Dataset:
<<<<

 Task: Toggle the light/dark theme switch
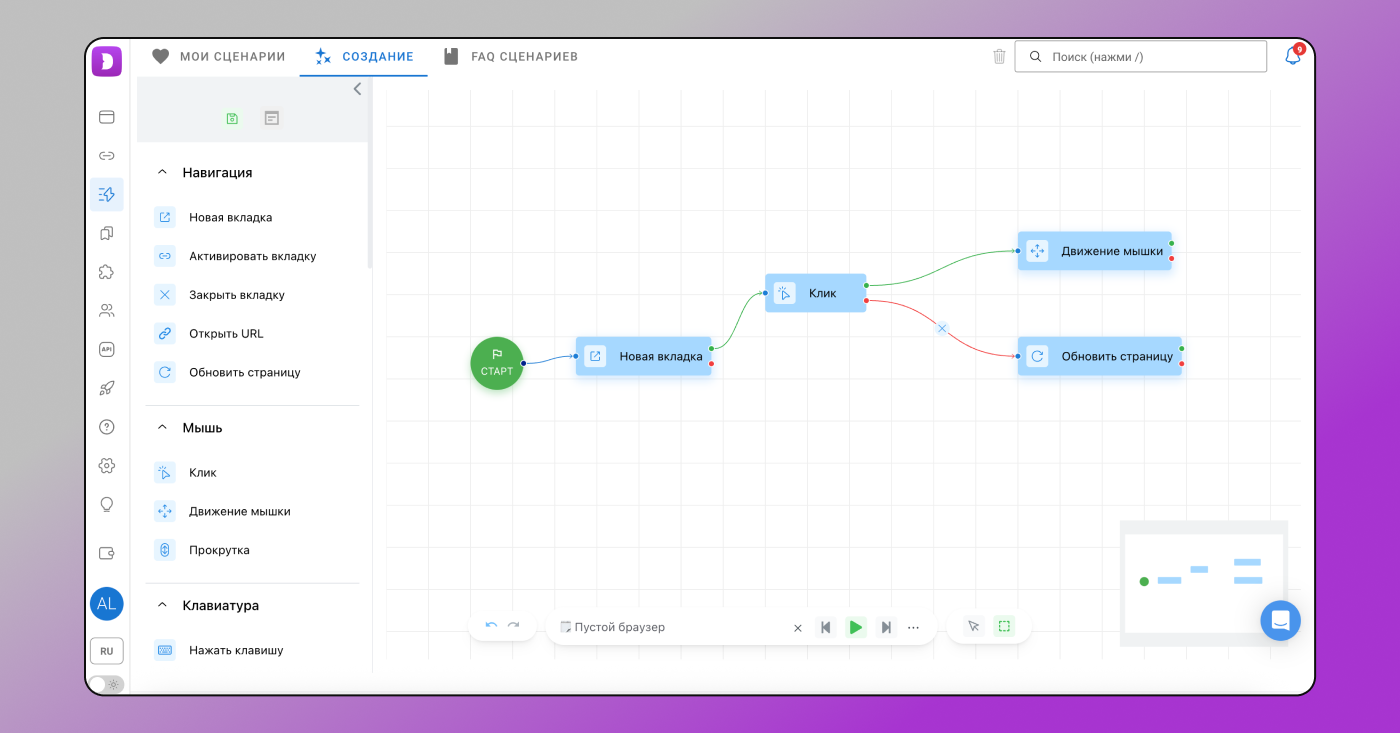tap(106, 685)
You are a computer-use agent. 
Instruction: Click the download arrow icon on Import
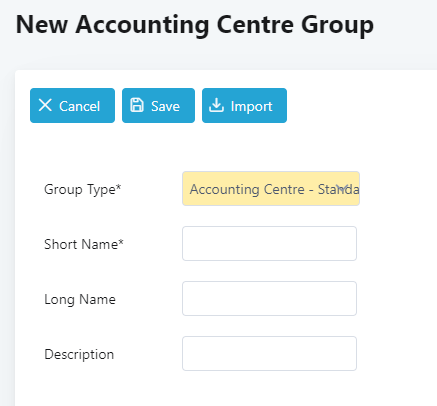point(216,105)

>>>>
<<<<

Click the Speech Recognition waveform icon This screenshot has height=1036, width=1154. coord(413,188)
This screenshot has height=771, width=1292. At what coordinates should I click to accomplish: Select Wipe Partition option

>>>>

Description of the task: Show all lines from the data above in which the word "screenshot" appears.

Output of the task:
Click the Speech Recognition waveform icon This screenshot has height=1036, width=1154. coord(413,188)
This screenshot has height=771, width=1292. At what coordinates should I click to accomplish: Select Wipe Partition option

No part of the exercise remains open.